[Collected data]

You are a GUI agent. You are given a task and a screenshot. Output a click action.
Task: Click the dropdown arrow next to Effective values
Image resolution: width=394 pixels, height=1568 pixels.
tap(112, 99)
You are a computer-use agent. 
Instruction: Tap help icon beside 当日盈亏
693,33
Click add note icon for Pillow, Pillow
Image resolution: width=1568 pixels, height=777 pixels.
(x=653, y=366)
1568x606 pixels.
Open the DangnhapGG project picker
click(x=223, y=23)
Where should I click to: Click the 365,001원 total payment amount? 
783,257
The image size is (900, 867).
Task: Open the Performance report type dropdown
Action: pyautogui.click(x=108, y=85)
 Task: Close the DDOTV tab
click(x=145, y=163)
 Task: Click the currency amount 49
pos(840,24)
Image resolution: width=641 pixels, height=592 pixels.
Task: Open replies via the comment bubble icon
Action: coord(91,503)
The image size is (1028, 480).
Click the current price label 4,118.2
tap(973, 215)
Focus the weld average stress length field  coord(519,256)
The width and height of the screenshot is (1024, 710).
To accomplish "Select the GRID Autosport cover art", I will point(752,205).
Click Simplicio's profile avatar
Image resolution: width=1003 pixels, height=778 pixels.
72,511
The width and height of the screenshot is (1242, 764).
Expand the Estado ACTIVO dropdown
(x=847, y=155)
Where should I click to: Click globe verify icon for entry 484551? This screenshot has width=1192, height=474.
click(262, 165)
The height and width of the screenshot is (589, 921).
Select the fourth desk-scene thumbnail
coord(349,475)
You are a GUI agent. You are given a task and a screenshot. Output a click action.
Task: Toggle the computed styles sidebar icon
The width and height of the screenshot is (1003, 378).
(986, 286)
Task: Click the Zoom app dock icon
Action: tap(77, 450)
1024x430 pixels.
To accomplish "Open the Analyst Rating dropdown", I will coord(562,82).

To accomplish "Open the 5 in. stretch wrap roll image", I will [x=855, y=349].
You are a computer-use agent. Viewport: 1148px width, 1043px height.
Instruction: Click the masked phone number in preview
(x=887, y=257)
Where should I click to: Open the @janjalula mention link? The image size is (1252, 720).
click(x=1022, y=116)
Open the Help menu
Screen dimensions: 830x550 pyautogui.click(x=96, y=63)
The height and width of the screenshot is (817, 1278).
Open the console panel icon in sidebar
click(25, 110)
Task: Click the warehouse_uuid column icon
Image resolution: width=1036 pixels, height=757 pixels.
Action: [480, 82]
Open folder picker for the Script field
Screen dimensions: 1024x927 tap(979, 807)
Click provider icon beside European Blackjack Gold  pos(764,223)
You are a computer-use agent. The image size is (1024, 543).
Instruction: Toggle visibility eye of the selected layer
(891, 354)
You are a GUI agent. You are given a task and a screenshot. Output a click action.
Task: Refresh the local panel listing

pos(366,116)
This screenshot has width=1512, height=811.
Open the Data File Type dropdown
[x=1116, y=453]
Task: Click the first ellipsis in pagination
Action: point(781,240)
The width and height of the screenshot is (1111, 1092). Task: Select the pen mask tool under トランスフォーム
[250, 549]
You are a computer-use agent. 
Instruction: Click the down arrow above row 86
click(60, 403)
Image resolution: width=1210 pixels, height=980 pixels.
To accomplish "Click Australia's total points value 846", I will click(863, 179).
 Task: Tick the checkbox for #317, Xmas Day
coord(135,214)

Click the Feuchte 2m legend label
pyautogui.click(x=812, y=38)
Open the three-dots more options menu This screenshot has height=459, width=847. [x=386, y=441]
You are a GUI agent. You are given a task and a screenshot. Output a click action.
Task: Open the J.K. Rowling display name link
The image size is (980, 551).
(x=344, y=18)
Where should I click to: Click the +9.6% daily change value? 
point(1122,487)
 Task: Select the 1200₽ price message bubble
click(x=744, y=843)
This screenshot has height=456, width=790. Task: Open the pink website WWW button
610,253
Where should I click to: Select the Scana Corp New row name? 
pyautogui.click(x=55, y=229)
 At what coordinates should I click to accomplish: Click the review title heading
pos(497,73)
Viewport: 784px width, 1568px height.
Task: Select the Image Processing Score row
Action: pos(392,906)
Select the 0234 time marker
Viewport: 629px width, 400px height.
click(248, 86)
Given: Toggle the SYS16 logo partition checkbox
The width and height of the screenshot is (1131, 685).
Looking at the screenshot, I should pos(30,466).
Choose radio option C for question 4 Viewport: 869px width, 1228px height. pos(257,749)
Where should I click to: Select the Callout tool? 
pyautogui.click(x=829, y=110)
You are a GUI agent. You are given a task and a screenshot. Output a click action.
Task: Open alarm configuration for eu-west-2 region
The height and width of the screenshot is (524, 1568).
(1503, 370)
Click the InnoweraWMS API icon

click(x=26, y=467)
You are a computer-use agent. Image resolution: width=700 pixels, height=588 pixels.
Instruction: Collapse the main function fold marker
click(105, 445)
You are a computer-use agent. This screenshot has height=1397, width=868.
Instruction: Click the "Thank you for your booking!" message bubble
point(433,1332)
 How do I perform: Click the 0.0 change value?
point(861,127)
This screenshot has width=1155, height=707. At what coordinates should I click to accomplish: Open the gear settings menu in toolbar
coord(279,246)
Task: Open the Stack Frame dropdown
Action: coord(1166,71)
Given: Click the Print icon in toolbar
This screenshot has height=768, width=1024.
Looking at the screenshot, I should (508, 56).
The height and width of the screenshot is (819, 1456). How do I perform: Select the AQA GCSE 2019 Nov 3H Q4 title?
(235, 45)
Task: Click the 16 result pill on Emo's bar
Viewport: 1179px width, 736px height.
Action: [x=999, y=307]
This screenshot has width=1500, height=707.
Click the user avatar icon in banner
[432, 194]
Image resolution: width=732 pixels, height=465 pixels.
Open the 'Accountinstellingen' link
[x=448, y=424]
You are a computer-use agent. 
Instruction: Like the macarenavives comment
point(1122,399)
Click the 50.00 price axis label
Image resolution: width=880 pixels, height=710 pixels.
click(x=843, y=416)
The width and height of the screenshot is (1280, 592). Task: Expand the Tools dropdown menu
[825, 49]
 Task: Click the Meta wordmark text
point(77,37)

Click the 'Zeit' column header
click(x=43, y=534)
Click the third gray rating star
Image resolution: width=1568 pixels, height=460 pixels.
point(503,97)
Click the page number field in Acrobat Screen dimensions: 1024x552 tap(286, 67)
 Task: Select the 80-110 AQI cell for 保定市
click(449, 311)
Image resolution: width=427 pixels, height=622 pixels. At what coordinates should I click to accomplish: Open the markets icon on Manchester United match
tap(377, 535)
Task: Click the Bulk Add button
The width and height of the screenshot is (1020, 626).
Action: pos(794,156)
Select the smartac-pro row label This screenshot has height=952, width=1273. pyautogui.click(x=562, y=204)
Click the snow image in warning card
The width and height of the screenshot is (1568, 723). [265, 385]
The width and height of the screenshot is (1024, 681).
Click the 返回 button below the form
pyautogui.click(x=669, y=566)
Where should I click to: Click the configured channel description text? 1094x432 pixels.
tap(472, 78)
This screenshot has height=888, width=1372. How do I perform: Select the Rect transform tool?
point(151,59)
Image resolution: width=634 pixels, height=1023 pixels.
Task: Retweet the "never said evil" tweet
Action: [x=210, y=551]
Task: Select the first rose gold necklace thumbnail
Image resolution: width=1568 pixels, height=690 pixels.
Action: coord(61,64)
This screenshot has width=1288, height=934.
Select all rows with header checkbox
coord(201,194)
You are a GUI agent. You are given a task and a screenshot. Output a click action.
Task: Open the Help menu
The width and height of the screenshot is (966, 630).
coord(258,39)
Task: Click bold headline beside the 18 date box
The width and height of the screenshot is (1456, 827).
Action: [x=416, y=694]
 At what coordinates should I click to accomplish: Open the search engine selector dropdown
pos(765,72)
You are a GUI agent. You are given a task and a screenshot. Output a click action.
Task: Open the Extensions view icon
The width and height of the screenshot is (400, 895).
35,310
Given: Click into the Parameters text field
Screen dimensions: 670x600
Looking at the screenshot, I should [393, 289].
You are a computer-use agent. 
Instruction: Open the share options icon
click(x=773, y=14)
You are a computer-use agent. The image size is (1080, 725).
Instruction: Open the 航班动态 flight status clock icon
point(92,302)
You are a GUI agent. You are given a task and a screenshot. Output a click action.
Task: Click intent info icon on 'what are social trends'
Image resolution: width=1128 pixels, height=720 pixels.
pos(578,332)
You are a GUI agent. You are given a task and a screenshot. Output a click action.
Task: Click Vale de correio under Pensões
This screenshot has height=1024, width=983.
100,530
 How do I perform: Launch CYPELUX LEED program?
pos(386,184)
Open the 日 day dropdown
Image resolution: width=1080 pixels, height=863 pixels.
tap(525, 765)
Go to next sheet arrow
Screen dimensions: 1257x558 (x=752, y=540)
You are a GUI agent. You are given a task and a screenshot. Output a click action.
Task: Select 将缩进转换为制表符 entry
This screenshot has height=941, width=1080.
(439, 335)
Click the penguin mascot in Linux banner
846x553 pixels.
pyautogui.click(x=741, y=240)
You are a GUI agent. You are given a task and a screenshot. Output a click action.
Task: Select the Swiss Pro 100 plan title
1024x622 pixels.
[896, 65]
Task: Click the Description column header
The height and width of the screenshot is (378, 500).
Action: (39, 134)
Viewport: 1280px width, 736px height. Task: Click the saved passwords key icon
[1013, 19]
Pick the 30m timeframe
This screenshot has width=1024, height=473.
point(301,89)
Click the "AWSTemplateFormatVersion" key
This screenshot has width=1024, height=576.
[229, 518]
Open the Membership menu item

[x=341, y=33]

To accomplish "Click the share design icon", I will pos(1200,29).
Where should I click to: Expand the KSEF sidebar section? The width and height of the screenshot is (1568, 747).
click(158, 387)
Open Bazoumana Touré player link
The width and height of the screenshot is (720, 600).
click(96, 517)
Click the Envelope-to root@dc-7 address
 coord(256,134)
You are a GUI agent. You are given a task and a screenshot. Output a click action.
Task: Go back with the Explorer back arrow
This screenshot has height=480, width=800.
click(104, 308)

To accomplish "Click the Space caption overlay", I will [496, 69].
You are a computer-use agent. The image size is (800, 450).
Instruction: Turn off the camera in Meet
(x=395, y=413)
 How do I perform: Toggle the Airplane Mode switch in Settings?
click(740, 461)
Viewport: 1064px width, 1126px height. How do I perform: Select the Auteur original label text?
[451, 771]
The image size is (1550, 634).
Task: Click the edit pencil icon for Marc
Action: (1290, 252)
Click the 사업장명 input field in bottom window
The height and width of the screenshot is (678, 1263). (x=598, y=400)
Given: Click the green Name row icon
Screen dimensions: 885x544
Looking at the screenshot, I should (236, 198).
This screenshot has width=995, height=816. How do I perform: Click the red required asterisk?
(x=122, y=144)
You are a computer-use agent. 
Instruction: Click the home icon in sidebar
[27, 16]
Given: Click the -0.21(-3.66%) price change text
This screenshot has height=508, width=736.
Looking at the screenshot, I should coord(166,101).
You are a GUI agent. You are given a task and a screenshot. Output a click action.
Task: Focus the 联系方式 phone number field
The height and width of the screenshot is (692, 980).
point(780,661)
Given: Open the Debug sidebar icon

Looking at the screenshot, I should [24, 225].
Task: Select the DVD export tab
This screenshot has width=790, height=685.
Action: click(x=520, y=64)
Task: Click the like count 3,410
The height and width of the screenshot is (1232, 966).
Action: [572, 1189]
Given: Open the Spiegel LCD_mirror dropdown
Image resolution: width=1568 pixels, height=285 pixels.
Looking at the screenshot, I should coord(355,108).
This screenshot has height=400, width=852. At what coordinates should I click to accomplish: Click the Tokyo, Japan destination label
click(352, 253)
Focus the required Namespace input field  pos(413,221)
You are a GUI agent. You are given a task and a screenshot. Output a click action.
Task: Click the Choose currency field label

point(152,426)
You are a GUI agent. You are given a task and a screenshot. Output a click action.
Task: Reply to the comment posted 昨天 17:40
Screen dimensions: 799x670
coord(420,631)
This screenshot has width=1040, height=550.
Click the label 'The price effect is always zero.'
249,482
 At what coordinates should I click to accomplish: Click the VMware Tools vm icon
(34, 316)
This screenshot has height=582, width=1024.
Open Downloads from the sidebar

[What to produce] Collect each line above holding the string "Focus".

[Answer]
Focus the weld average stress length field  coord(519,256)
Task: Focus the 联系方式 phone number field
Focus the required Namespace input field  pos(413,221)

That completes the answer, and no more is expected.